For comparison, we have also computed the residue mean-square-fluctuations and their B-factor correlations for each structure, using GNM with C_α, N, C, C_β as the representative atoms for the residues. A GNM with C_α, N, C, or C_β as the representative atoms for the residues is denoted as GNM(C_α), GNM(N), GNM(C), GNM(C_β), respectively. An atomic level NMA has also been performed for each structure with the CHARMM NMA routine. The mean-square-fluctuations of C_α atoms are recorded and compared with their experimental B-factors as well.

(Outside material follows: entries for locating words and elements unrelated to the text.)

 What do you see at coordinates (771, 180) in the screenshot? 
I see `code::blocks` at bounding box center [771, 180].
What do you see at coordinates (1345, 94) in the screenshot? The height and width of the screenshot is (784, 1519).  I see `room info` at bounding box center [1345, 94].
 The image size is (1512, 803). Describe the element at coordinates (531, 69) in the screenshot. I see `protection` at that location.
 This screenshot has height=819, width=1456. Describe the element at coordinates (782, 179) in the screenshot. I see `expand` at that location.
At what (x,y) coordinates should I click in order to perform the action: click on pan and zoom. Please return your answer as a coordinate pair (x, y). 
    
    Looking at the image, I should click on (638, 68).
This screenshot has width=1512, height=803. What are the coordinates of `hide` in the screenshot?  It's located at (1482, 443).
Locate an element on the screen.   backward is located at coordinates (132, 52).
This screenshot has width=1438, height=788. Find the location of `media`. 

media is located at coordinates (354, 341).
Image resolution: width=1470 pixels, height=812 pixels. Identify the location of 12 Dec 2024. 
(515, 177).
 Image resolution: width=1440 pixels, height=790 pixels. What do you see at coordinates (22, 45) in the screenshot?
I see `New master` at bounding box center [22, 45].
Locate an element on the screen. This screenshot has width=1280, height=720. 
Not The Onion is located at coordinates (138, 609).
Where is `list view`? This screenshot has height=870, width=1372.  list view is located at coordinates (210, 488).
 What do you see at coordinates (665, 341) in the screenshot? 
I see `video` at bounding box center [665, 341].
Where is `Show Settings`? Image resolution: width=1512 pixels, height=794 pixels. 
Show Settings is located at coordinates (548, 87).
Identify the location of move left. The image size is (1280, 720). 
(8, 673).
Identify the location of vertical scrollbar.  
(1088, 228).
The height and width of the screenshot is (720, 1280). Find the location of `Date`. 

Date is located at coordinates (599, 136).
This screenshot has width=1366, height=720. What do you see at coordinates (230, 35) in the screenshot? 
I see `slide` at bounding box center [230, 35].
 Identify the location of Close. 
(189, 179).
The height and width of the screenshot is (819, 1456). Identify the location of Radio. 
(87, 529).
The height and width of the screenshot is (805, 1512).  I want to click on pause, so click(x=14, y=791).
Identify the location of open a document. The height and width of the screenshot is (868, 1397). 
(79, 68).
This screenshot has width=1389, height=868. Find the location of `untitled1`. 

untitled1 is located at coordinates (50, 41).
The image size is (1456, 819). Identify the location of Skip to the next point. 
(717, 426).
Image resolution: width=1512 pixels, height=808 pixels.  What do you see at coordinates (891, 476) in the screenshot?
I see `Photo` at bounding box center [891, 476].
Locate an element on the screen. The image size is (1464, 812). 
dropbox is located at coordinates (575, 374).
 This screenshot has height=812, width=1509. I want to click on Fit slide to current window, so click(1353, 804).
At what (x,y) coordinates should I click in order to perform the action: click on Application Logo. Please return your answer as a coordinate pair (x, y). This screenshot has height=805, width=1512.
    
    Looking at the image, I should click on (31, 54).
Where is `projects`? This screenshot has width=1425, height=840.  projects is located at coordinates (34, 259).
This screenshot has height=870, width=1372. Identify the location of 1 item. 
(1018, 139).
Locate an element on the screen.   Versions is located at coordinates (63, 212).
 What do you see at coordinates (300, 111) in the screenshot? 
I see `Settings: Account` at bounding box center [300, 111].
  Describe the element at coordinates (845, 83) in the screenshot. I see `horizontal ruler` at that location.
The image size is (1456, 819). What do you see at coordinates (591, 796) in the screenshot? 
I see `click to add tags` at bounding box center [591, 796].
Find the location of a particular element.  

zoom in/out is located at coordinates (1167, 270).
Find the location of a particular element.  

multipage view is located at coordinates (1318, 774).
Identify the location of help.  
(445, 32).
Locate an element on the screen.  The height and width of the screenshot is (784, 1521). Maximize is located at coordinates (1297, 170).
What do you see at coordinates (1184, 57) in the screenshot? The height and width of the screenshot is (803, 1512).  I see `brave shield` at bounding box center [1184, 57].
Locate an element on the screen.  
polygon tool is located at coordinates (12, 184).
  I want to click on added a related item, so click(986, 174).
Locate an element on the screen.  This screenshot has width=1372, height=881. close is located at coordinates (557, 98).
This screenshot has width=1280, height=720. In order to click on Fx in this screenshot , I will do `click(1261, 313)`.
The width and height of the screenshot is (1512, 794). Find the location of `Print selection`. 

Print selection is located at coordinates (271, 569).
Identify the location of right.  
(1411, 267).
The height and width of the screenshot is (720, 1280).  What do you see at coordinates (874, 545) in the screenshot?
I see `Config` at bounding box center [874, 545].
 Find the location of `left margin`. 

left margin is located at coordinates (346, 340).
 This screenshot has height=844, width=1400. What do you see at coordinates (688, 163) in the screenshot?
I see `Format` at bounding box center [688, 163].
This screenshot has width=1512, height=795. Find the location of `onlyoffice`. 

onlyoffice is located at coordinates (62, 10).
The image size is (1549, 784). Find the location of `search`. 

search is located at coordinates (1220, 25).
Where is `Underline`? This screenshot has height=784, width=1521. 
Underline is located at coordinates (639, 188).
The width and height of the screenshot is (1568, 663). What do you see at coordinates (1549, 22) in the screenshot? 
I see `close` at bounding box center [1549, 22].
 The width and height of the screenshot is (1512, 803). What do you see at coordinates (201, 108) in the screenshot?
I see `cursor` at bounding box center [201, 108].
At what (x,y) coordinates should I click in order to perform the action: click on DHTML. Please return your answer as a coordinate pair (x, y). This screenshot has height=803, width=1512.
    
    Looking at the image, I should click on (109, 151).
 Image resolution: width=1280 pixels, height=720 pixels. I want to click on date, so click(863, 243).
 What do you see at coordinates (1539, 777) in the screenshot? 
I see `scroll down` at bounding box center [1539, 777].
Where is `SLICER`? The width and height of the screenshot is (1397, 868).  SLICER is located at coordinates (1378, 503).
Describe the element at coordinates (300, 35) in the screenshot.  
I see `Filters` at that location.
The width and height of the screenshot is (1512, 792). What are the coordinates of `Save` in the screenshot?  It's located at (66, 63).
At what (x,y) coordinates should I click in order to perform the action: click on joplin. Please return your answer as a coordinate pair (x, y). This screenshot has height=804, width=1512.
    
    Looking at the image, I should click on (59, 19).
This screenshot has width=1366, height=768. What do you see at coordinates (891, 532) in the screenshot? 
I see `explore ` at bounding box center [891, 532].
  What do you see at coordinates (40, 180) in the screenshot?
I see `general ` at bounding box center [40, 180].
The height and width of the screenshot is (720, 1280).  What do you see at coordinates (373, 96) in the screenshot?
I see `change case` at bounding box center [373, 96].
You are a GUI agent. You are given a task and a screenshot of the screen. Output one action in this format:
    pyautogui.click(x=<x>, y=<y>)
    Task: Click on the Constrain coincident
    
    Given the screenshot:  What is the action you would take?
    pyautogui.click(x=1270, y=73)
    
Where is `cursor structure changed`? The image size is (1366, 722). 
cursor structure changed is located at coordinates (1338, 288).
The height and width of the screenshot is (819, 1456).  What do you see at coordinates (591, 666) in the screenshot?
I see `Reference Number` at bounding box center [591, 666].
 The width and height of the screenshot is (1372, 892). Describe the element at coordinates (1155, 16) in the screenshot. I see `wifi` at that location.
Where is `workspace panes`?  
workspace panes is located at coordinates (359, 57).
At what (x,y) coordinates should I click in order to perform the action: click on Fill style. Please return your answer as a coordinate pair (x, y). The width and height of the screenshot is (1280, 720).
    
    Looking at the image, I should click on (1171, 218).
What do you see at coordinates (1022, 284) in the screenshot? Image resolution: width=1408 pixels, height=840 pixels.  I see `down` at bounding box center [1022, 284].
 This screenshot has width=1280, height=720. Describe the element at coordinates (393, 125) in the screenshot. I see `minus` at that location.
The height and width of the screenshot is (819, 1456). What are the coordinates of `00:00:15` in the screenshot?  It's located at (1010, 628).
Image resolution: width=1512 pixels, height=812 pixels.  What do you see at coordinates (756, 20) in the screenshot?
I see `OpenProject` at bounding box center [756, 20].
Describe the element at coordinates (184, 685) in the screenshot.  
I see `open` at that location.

A more sophisticated cgNMA is to use a set of atoms to represent each residue. Let two residues R_i and R_j be represented by the same types of N atoms, A_i1,…, A_iN and A_j1 …, A_jN, respectively. Let S^(ij) be the 3N by 3N submatrix of the Hessian matrix H corresponding to the representative atoms of R_i and R_j. Wereduce S^(ij) to a 3 by 3 matrix T^(ij), with

T_{xy}^{(ij)} = sqrt (\sum_{k = 1}^{N} \sum_{l = 1}^{N} {[S_{3 (k - 1) + x, 3 (l - 1) + y}^{(ij)}]}^{2}), x, y = 1, 2, 3 .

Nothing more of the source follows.